Так прошло недели две; Марк положительно не мог решиться снова уйти в море, оставив свою Бриджит в руках врагов, как он мысленно называл ее отца и тетку. Бедный юноша, казалось, был до того удручен этою мыслью и до того красноречиво высказывал свои опасения и страхи, что Бриджит согласилась на тайное венчание.
В числе бывших школьных товарищей Марка был один молодой священник, простодушный, бесхитростный малый. Возмущенный поступками старика Ярдлея по отношению к Марку, он охотно согласился совершить обряд венчания. Однажды утром Бриджит, выйдя из дому с одной из своих приятельниц, чтобы совершить, как полагала тетка, свою обычную дообеденную прогулку, направилась на «Ранкокус»; там их уже ожидал молодой священник.
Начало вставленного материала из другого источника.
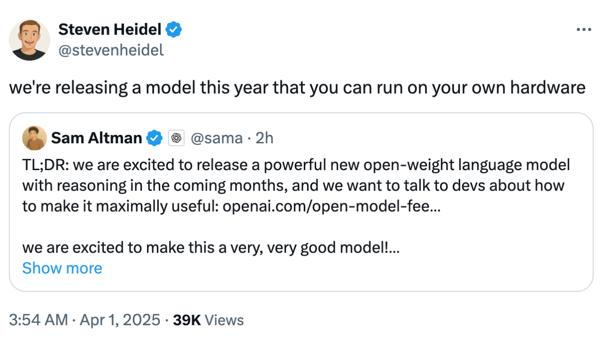Click the 39K Views count
The width and height of the screenshot is (603, 338).
208,320
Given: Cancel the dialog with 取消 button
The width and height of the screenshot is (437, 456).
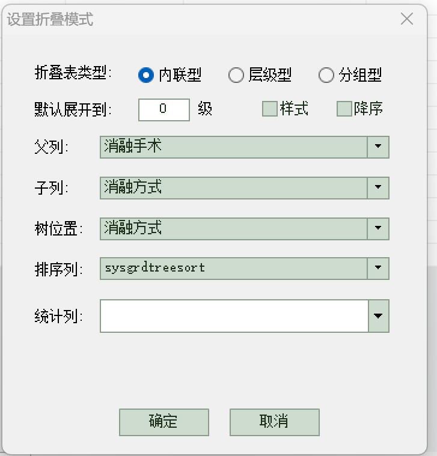Looking at the screenshot, I should (x=274, y=422).
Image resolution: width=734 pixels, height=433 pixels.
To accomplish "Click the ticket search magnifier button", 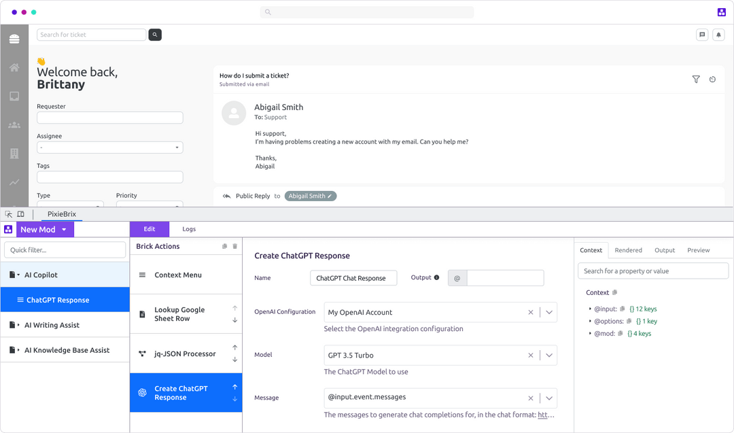I will coord(154,34).
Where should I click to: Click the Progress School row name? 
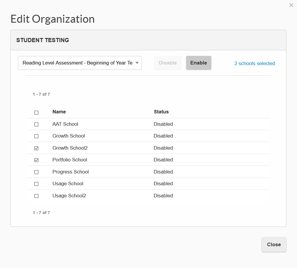70,172
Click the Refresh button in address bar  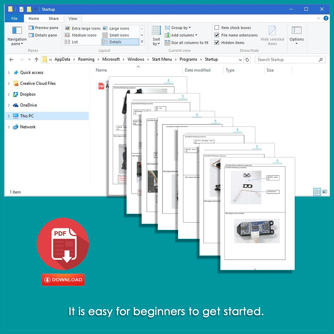point(247,60)
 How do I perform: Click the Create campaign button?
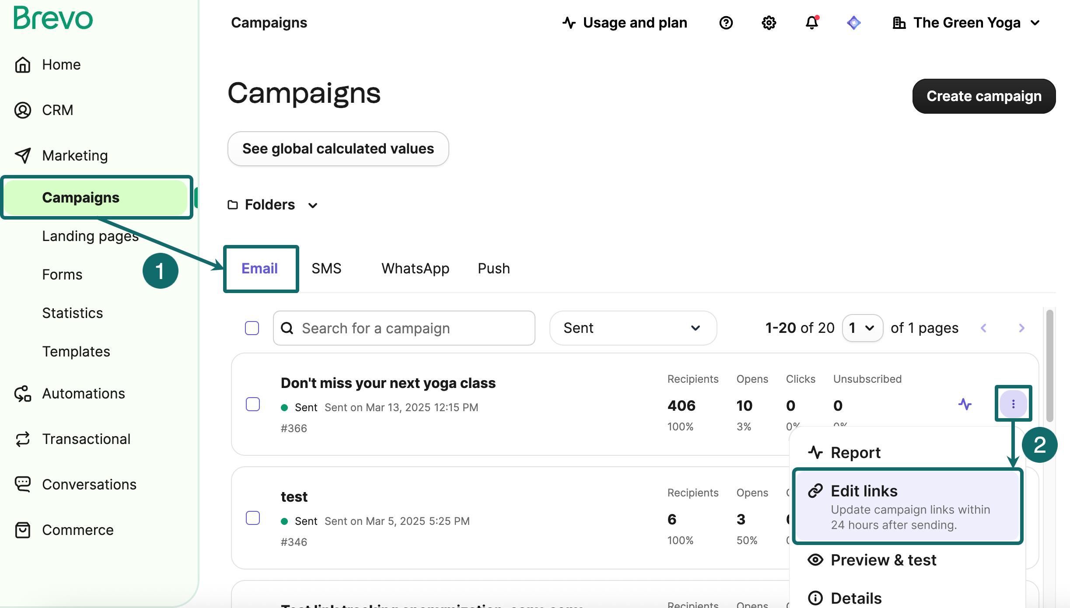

Свидетелями этого брака были: подруга Бриджит, совершавший обряд священник и матрос, участвовавший во всех плаваниях, которые совершил Марк, и который был назначен капитаном хранителем судна в его отсутствие. Звали его Роберт Бэтс, или, для краткости, просто Боб Бэтс. Он был родом из Нью-Джерсея; в ту пору ему было около тридцати пяти лет. Казалось, Боб был обречен на вечное безбрачие и принадлежал весь и телом и душой морю. С восьмилетнего возраста он поступил юнгой на судно и с тех пор ни на час не расставался с морем. Во все время войны за независимость Боб служил на военных судах, а по заключении мира в 1783 году поступил на службу к капитану Кретшли, с которым и не расставался с тех пор. Этот самый Боб был учителем и наставником Марка, когда тот только что вступил в морскую службу, и под его руководством Марк сделал свои первые шаги на этом новом поприще.
Боб был рослый мужчина, необычайной силы. Марка он любил и радовался его успехам.
Хотя, кроме священника, было всего только двое свидетелей, тем не менее, были составлены по всем правилам два брачных свидетельства, из коих одно было вручено Марку, а другое Бриджит. Через десять минут после брачной церемонии наши новобрачные расстались: молодая вместе со своею подругой вернулась домой к своей тетке, а оба моряка остались на судне и, стоя на палубе, провожали глазами быстро удалявшиеся женские фигуры. Когда они скрылись из виду, Боб счел нужным сказать что-нибудь.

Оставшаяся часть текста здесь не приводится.